# Exercise goal
Restate each record exactly as it was written.
☆ ☆ ☆ ☆ ☆ ☆ ☆
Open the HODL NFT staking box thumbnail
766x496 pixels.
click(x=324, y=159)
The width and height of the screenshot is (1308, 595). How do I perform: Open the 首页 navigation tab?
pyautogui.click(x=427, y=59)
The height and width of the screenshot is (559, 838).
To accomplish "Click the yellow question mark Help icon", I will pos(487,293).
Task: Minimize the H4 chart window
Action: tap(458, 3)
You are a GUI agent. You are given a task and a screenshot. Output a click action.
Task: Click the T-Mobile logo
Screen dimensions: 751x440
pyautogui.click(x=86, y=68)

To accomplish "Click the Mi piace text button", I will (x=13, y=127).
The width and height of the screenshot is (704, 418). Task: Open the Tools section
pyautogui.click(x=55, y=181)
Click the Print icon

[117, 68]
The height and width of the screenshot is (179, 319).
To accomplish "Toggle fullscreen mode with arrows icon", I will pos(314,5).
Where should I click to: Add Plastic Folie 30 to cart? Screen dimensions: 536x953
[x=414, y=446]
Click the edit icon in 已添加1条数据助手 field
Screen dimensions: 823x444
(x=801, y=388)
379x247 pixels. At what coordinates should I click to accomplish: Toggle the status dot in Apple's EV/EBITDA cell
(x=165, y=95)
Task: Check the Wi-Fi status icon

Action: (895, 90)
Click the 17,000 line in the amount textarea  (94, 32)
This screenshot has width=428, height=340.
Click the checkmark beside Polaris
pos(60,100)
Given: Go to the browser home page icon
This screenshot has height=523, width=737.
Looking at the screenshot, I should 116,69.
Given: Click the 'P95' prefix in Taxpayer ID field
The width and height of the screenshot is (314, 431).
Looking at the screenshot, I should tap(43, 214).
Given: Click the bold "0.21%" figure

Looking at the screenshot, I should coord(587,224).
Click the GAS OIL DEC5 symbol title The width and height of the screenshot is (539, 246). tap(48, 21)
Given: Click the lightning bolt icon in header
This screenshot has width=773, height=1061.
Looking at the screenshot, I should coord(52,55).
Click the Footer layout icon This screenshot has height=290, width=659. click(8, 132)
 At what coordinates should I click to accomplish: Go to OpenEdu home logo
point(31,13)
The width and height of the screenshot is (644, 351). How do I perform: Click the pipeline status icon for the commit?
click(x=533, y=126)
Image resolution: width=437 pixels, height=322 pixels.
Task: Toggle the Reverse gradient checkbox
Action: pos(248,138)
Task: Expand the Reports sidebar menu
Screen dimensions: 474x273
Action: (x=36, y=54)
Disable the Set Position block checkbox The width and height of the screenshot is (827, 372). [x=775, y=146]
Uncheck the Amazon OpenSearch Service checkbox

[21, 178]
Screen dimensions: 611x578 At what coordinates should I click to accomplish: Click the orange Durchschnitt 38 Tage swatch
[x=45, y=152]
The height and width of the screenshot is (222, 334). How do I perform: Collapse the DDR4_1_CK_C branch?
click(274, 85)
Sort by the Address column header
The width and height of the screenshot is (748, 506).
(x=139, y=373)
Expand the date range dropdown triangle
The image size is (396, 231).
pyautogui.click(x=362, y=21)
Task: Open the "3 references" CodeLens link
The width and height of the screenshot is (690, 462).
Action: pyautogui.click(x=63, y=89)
☆ ☆ ☆ ☆ ☆ ☆ ☆
# Problem solution
Open the HODL NFT staking box thumbnail
766x496 pixels.
click(x=324, y=159)
The width and height of the screenshot is (1308, 595). How do I perform: Open the 首页 navigation tab?
pyautogui.click(x=427, y=59)
The height and width of the screenshot is (559, 838).
To accomplish "Click the yellow question mark Help icon", I will pos(487,293).
Task: Minimize the H4 chart window
Action: tap(458, 3)
You are a GUI agent. You are given a task and a screenshot. Output a click action.
Task: Click the T-Mobile logo
Screen dimensions: 751x440
pyautogui.click(x=86, y=68)

To accomplish "Click the Mi piace text button", I will (x=13, y=127).
The width and height of the screenshot is (704, 418). Task: Open the Tools section
pyautogui.click(x=55, y=181)
Click the Print icon

[117, 68]
The height and width of the screenshot is (179, 319).
To accomplish "Toggle fullscreen mode with arrows icon", I will pos(314,5).
Where should I click to: Add Plastic Folie 30 to cart? Screen dimensions: 536x953
[x=414, y=446]
Click the edit icon in 已添加1条数据助手 field
Screen dimensions: 823x444
(x=801, y=388)
379x247 pixels. At what coordinates should I click to accomplish: Toggle the status dot in Apple's EV/EBITDA cell
(x=165, y=95)
Task: Check the Wi-Fi status icon

Action: (895, 90)
Click the 17,000 line in the amount textarea  (94, 32)
This screenshot has width=428, height=340.
Click the checkmark beside Polaris
pos(60,100)
Given: Go to the browser home page icon
This screenshot has height=523, width=737.
Looking at the screenshot, I should 116,69.
Given: Click the 'P95' prefix in Taxpayer ID field
The width and height of the screenshot is (314, 431).
Looking at the screenshot, I should tap(43, 214).
Given: Click the bold "0.21%" figure

Looking at the screenshot, I should coord(587,224).
Click the GAS OIL DEC5 symbol title The width and height of the screenshot is (539, 246). tap(48, 21)
Given: Click the lightning bolt icon in header
This screenshot has width=773, height=1061.
Looking at the screenshot, I should coord(52,55).
Click the Footer layout icon This screenshot has height=290, width=659. click(8, 132)
 At what coordinates should I click to accomplish: Go to OpenEdu home logo
point(31,13)
The width and height of the screenshot is (644, 351). How do I perform: Click the pipeline status icon for the commit?
click(x=533, y=126)
Image resolution: width=437 pixels, height=322 pixels.
Task: Toggle the Reverse gradient checkbox
Action: pos(248,138)
Task: Expand the Reports sidebar menu
Screen dimensions: 474x273
Action: (x=36, y=54)
Disable the Set Position block checkbox The width and height of the screenshot is (827, 372). [x=775, y=146]
Uncheck the Amazon OpenSearch Service checkbox

[21, 178]
Screen dimensions: 611x578 At what coordinates should I click to accomplish: Click the orange Durchschnitt 38 Tage swatch
[x=45, y=152]
The height and width of the screenshot is (222, 334). How do I perform: Collapse the DDR4_1_CK_C branch?
click(274, 85)
Sort by the Address column header
The width and height of the screenshot is (748, 506).
(x=139, y=373)
Expand the date range dropdown triangle
The image size is (396, 231).
pyautogui.click(x=362, y=21)
Task: Open the "3 references" CodeLens link
The width and height of the screenshot is (690, 462).
Action: pyautogui.click(x=63, y=89)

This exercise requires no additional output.